Requirement: Reproduce the records exactly, beginning with their first line and ending with the line that contains "SYKESIT (20, 2545)", and output nothing more.

(Saved data entries)
BEGIN
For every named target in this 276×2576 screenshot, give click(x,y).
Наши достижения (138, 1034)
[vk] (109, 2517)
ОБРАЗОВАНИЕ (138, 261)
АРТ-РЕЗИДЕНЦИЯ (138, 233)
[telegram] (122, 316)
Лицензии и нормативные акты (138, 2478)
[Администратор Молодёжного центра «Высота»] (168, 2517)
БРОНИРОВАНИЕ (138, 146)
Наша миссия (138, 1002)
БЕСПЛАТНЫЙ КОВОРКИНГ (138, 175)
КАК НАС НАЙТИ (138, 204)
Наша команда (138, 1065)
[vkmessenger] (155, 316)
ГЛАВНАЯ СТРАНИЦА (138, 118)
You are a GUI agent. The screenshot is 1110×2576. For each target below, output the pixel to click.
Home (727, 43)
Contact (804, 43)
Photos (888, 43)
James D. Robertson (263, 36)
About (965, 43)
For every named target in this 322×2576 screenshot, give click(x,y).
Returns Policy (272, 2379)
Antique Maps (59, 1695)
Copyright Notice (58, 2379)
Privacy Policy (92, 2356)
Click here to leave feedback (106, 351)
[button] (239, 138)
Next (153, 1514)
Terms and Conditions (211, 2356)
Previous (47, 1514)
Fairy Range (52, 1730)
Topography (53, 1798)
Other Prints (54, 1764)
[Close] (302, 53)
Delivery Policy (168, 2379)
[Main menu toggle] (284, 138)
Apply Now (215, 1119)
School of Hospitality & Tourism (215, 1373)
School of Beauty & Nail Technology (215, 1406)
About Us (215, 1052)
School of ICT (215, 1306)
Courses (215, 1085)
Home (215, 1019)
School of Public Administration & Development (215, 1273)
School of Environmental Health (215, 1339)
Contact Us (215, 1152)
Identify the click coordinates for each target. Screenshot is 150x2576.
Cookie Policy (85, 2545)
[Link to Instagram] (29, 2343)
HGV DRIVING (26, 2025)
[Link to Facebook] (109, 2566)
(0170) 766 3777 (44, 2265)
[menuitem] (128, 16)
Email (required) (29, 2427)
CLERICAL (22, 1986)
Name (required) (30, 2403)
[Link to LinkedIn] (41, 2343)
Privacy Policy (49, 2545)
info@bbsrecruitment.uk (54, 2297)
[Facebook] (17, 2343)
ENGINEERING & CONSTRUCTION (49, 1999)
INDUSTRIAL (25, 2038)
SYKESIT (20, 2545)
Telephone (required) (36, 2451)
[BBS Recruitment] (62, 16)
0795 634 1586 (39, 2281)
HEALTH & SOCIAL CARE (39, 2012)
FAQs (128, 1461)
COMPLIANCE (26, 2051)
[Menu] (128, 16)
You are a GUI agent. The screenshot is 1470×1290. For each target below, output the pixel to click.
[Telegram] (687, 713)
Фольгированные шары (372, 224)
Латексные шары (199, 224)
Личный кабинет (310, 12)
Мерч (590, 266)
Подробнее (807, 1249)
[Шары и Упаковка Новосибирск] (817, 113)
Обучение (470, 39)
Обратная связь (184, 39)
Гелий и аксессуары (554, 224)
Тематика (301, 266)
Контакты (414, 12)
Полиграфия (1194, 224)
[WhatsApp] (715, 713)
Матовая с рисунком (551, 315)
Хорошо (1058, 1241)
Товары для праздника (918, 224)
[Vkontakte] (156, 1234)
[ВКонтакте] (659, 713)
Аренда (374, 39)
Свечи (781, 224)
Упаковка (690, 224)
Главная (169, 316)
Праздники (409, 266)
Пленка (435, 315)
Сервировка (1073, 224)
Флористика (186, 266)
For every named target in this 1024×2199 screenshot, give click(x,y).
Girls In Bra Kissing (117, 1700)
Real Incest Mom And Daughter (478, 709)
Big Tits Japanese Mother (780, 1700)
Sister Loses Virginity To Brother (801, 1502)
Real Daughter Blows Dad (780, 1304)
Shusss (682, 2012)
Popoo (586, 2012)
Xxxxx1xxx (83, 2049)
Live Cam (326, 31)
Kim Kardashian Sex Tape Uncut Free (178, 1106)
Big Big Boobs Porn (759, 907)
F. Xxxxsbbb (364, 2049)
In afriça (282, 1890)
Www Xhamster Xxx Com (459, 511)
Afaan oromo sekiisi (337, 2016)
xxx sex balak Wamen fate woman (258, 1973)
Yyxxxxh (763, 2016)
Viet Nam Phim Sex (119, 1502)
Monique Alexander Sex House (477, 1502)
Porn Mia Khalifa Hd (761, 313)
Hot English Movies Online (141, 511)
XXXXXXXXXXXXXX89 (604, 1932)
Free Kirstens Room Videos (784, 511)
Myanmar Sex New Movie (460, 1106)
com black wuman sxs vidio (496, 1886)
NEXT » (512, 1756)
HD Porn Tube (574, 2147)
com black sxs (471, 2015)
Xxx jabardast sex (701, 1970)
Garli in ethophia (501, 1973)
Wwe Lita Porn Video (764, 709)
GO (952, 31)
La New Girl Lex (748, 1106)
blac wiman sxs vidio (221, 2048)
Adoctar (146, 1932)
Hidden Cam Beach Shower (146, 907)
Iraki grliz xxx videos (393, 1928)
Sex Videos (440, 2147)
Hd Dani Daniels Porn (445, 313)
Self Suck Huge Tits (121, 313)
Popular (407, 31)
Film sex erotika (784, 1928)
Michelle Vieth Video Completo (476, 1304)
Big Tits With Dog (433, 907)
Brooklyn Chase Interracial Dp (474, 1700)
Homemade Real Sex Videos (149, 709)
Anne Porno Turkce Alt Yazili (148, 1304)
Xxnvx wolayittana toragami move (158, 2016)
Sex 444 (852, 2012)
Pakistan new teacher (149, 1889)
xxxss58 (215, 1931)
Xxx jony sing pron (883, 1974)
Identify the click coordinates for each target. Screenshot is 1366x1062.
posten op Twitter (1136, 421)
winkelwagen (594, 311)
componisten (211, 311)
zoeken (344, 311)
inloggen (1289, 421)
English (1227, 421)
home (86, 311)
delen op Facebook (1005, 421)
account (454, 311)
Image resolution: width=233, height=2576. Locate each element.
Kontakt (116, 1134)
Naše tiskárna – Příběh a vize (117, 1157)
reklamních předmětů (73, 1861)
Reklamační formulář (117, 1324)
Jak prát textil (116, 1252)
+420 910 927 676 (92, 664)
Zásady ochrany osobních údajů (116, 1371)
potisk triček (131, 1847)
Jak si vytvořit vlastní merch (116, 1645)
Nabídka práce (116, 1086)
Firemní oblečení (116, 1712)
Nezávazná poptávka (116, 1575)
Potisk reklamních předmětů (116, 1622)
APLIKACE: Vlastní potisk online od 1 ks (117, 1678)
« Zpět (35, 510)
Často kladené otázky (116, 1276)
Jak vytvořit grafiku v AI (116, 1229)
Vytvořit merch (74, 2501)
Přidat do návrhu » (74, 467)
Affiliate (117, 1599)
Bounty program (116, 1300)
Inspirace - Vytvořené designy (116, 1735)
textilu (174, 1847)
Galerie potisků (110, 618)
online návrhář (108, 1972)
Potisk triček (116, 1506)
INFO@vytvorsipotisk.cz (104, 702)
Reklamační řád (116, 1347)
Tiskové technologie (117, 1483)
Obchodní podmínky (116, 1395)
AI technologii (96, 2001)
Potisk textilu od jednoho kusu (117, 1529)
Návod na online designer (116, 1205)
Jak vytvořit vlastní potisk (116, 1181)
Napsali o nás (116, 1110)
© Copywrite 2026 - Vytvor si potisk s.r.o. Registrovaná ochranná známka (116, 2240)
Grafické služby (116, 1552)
END
Exercise output:
For every named target in this 276×2576 screenshot, give click(x,y).
Наши достижения (138, 1034)
[vk] (109, 2517)
ОБРАЗОВАНИЕ (138, 261)
АРТ-РЕЗИДЕНЦИЯ (138, 233)
[telegram] (122, 316)
Лицензии и нормативные акты (138, 2478)
[Администратор Молодёжного центра «Высота»] (168, 2517)
БРОНИРОВАНИЕ (138, 146)
Наша миссия (138, 1002)
БЕСПЛАТНЫЙ КОВОРКИНГ (138, 175)
КАК НАС НАЙТИ (138, 204)
Наша команда (138, 1065)
[vkmessenger] (155, 316)
ГЛАВНАЯ СТРАНИЦА (138, 118)
You are a GUI agent. The screenshot is 1110×2576. For each target below, output the pixel to click.
Home (727, 43)
Contact (804, 43)
Photos (888, 43)
James D. Robertson (263, 36)
About (965, 43)
For every named target in this 322×2576 screenshot, give click(x,y).
Returns Policy (272, 2379)
Antique Maps (59, 1695)
Copyright Notice (58, 2379)
Privacy Policy (92, 2356)
Click here to leave feedback (106, 351)
[button] (239, 138)
Next (153, 1514)
Terms and Conditions (211, 2356)
Previous (47, 1514)
Fairy Range (52, 1730)
Topography (53, 1798)
Other Prints (54, 1764)
[Close] (302, 53)
Delivery Policy (168, 2379)
[Main menu toggle] (284, 138)
Apply Now (215, 1119)
School of Hospitality & Tourism (215, 1373)
School of Beauty & Nail Technology (215, 1406)
About Us (215, 1052)
School of ICT (215, 1306)
Courses (215, 1085)
Home (215, 1019)
School of Public Administration & Development (215, 1273)
School of Environmental Health (215, 1339)
Contact Us (215, 1152)
Identify the click coordinates for each target. Screenshot is 150x2576.
Cookie Policy (85, 2545)
[Link to Instagram] (29, 2343)
HGV DRIVING (26, 2025)
[Link to Facebook] (109, 2566)
(0170) 766 3777 (44, 2265)
[menuitem] (128, 16)
Email (required) (29, 2427)
CLERICAL (22, 1986)
Name (required) (30, 2403)
[Link to LinkedIn] (41, 2343)
Privacy Policy (49, 2545)
info@bbsrecruitment.uk (54, 2297)
[Facebook] (17, 2343)
ENGINEERING & CONSTRUCTION (49, 1999)
INDUSTRIAL (25, 2038)
SYKESIT (20, 2545)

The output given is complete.